Thanks for your answer, anyway the explanation you give in the FAQ is really short and doesn't tell why if I put a breakpoint into the login() method of my login moduleit shows that the login() is not called the second time. The following steps display my scenario:
1) First time I login the breakpoint stops execution, showing that myLoginModule.login() has been called
2) I logout, invalidating the session in my logout action
3) I login again at the login page, logon is successful, but the breakpoint doesn't stop execution
Can you please explain this fact to me, please?
I'm using jboss 4.0 beta, anyway. Yomorrow I'm going to test with the new stable 4.0.2, maybe it will behave differently.

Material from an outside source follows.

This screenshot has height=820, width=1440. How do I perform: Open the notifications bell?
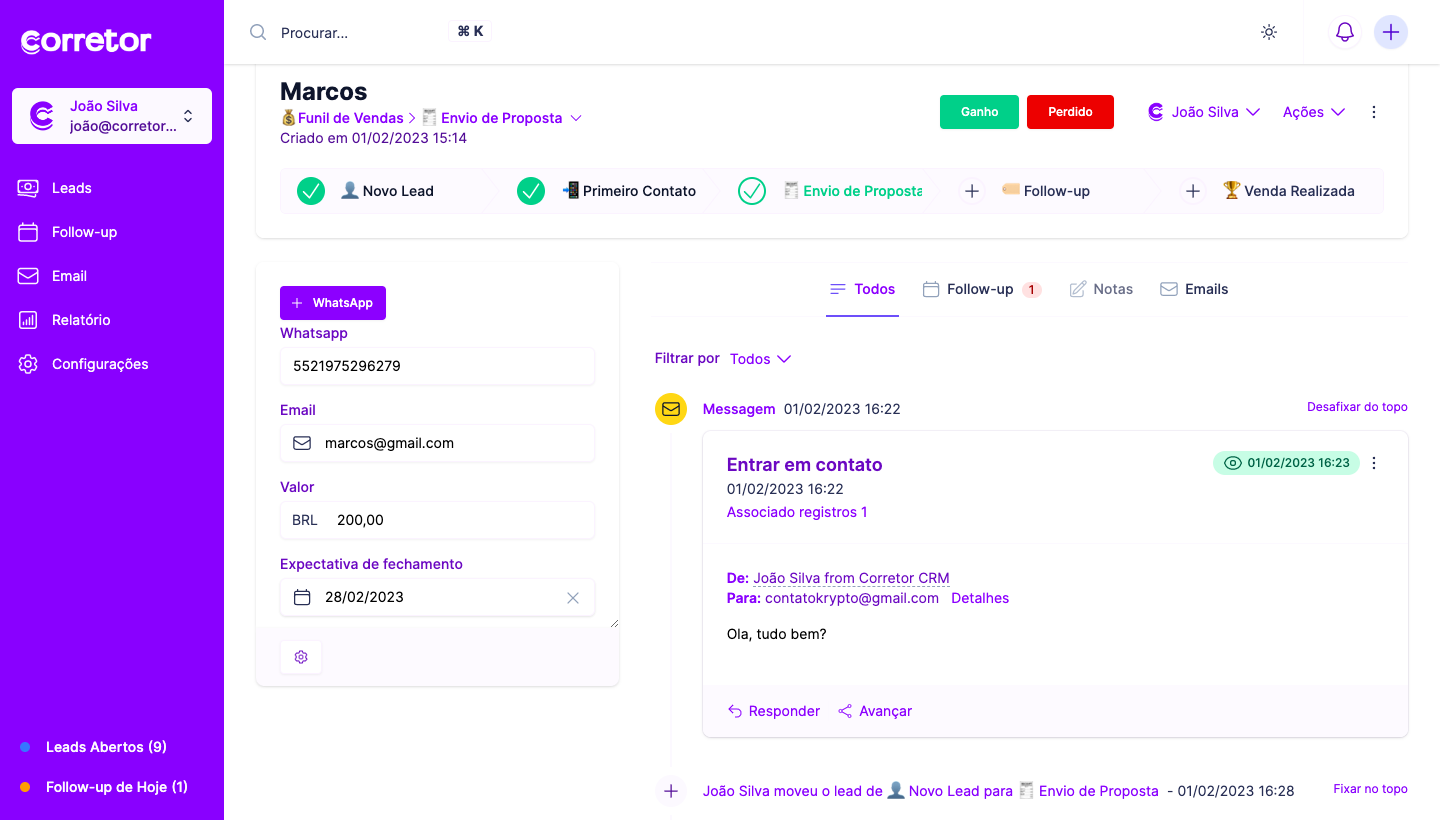tap(1345, 32)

Thanks for your help, anyway
I think I might need to get a handle to the LoginContext to logout as well...
I'm using j_security_check for form based auth. using a custom login module.
Upon logging in using the custom login module, things work as expected - however, upon logging out by invalidating my session in a "logout" servlet where I use the request dispatcher to take me to the next page, I have things showing up on the page that shouldn't because they are enclosed in isUserInRole blocks.

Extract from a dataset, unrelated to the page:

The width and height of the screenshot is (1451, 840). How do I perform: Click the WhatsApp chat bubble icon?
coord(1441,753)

Upon clicking on the logout link again (which, by the way, is one of the things enclosed in a isUserInRole block), things work correctly.
I'm fairly certain the page is not being cached. Does the problem have to do with the fact that something having to do with the Principal/Subject is cached in the HttpRequest object (grasping)?

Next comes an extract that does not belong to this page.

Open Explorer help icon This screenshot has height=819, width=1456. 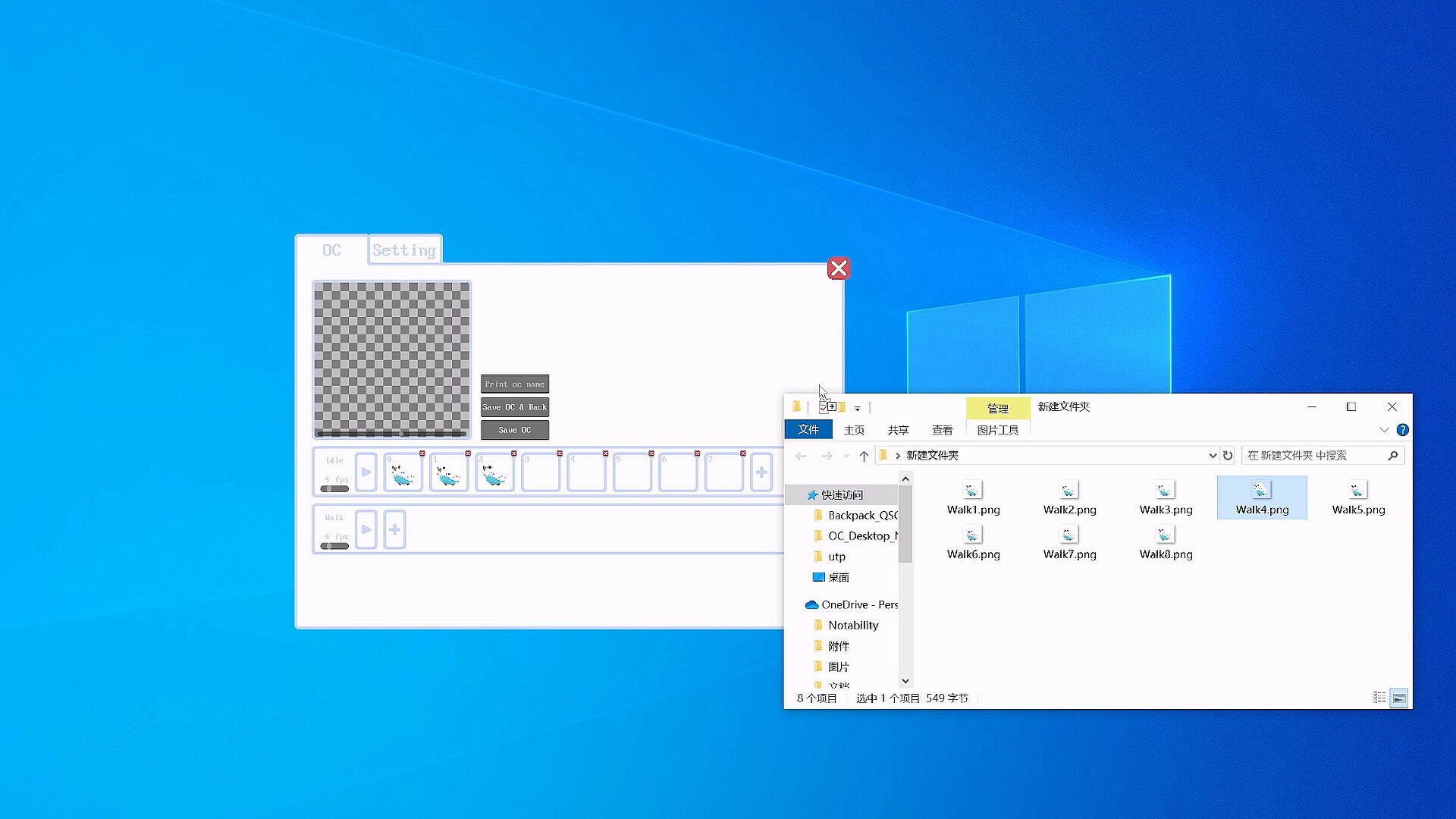(1403, 430)
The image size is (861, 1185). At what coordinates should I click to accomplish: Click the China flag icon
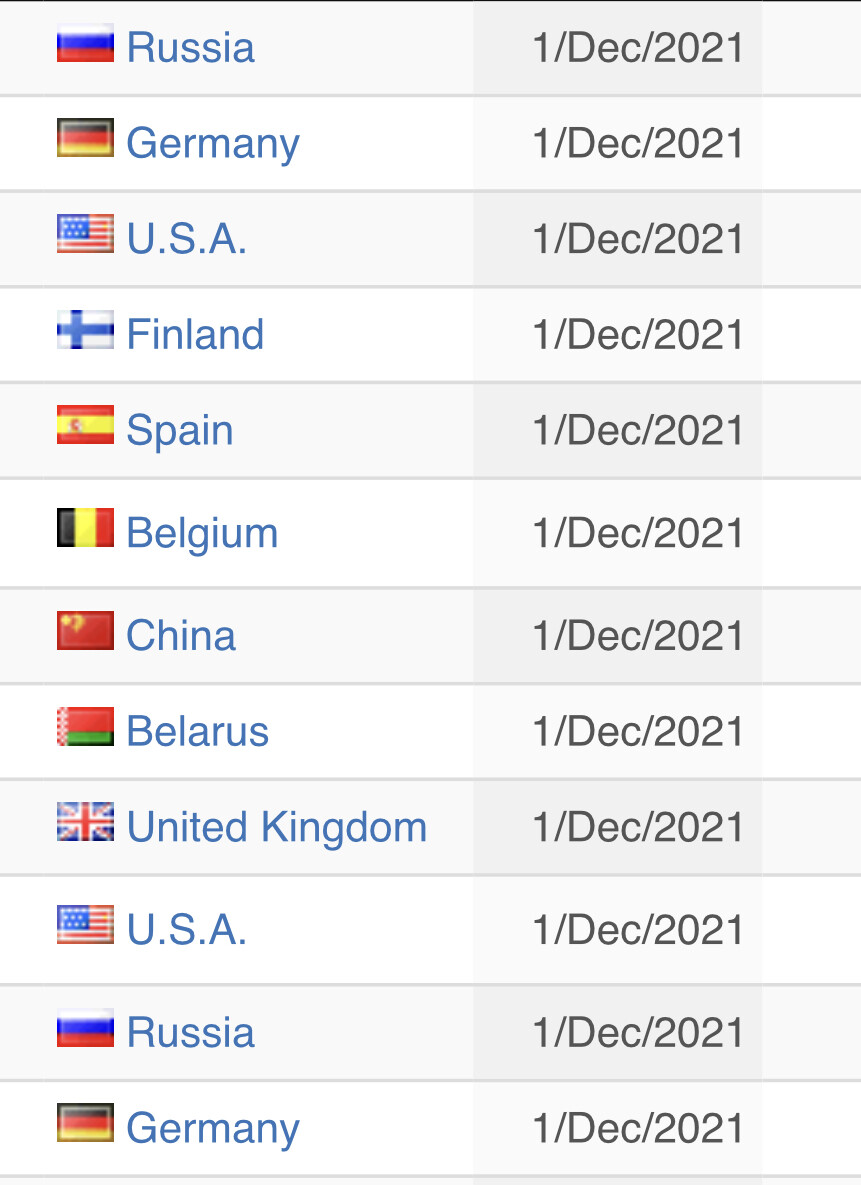[x=85, y=630]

I've tried things like creating a new session after invalidating the original.
Please help - I've spent way too much time on something as simple as loging a user out.
Thanks in advance!
Did someone solve the problem described above by hoth256?
I have almost the same configuration:
- form-based authentication;
- custom LoginModule (let's call it myLM);
- JSF-based main page with "Logout" button;
- logout() method in page supporting bean which calls HttpSession invalidate() method;
- flushOnSessionInvalidation attribute set to "true" for my security-domain in the jboss-web.xml;
- JBoss ver. 4.0.2.
The problem seems to be the same as described: when I press the "Logout" button for the first time I'm not redirected to the login form; it is performed only after the second button hit. While performing some investigations I've found the next inconsistencies:
1. After fresh start of JBoss I log in via login form and redirected to main form.
2. I press the "logout" button:
- two breakpoints are reached consequently: one in bean.logout() then second in myLM.logout();
- active page is not changed to login form but remains the main page.
3. I press the "logout" button again:
- active page is changed to login form but no breakpoints are hit.
4. I try to login. After pressing the "login" button breakpoints are hit and after that I am redirected to the main page.
From this state steps 3 and 4 repeat.
So the question is: why the main page is not changed to login page after the first "logout" click? And what are those stu?k logout actions?...
Thanks in advance for any comments!
If I recall correctly, this may have something to do with how your code moves you to the next page (I believe "login form") upon clicking the "Logout" button. I'm not 100% sure I had agreed with who ever sent me a response, but I moved on...
Again, if I recall correctly, a suggestion had been made to not use the request dispatcher to move you to the next page, but instead use the response object:
Where response is of type HttpServletResponse and "/" is where you want to go.
The rationale of the suggester, if memory servers, was that the session is still somewhat valid in the context of using the request object after a call to session.invalidate().
the FAQ help me to solve the same problem.